Cela révèle une sorte de comparaison entre la puissance des supporters du football à la puissance du peuple dans résolution des problèmes qui concernent les infrastructures de la ville. De plus, il suggère que la croissance du peuple est responsable des malaises que la ville éprouve « le nombre de personnes augmentent et avec cela croissent aussi le nombre de problèmes », les culpabilisant d’une certaine façon, et de ce fait, il se soustrait de ses responsabilités envers les actions gouvernementales et envers les erreurs politiques, notamment les siennes, lors de son premier mandat en tant que maire de la ville, qu’il était en train de s’achever.

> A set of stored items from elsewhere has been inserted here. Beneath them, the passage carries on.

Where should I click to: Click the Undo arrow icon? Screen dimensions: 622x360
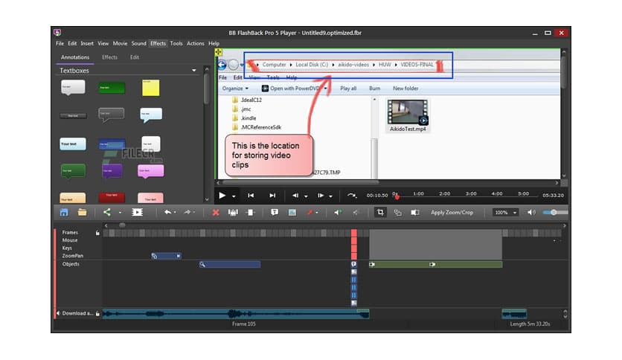click(168, 213)
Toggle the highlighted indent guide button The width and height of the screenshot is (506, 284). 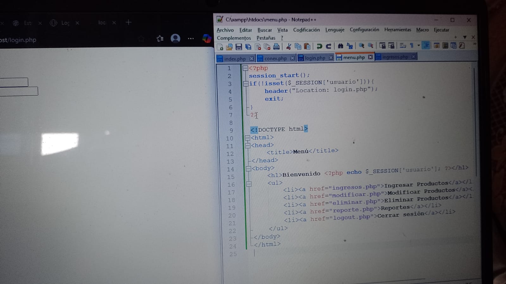(426, 45)
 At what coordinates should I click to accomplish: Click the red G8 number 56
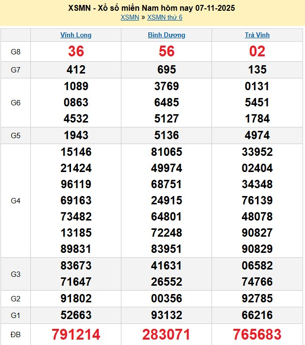pyautogui.click(x=166, y=51)
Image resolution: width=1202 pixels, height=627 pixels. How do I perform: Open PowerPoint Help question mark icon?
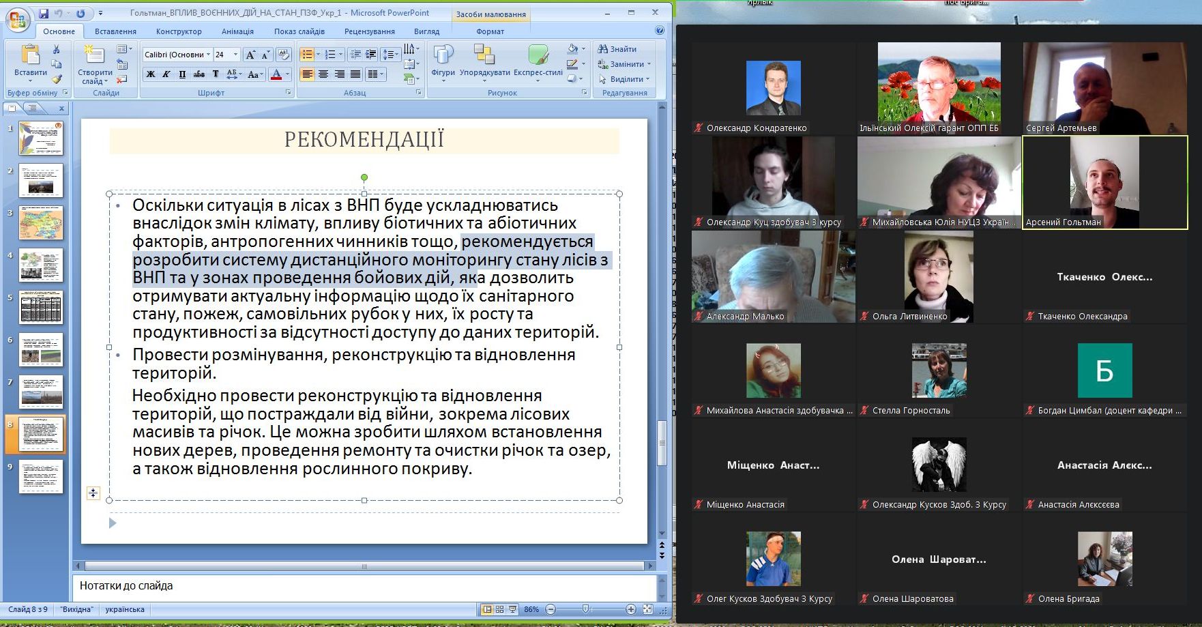(659, 31)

Simultanément, le maire exalte les caractéristiques naturelles de la ville. D’un côté, il ajoute son émerveillement par rapport aux beautés de l’île, c’est une façon de toucher l’inconscient collectif du public, en étalant le « mythe fondateur » du Brésil évoqué par Chaui (2006: 58), la vision du paradis terrestre. D’autre côté, l’évocation d’un dieu providentiel dans son discours est révélateur d’un autre mythe fondateur, la sacralité de l’histoire en tant que volonté et loi divine sur laque- lle repose le pouvoir politique.10
Dans la trame discursive, les amalgames inférés sont repérés d’une part (i) dans le cadre de l’enchantement de la nature, (ii) de la faiblesse du pouvoir public face à la population croissante et (iii) du pouvoir omniprésent du privé et de l’économique, constitué dans la ville par les entrepreneurs du secteur l’immobilier. Et d’autre part, dans les questions relatives à la personne du maire en tant que représentant du pouvoir public, ainsi que du pouvoir de Dieu, tous plus ou moins prétendus comme des synonymes dans le message passé.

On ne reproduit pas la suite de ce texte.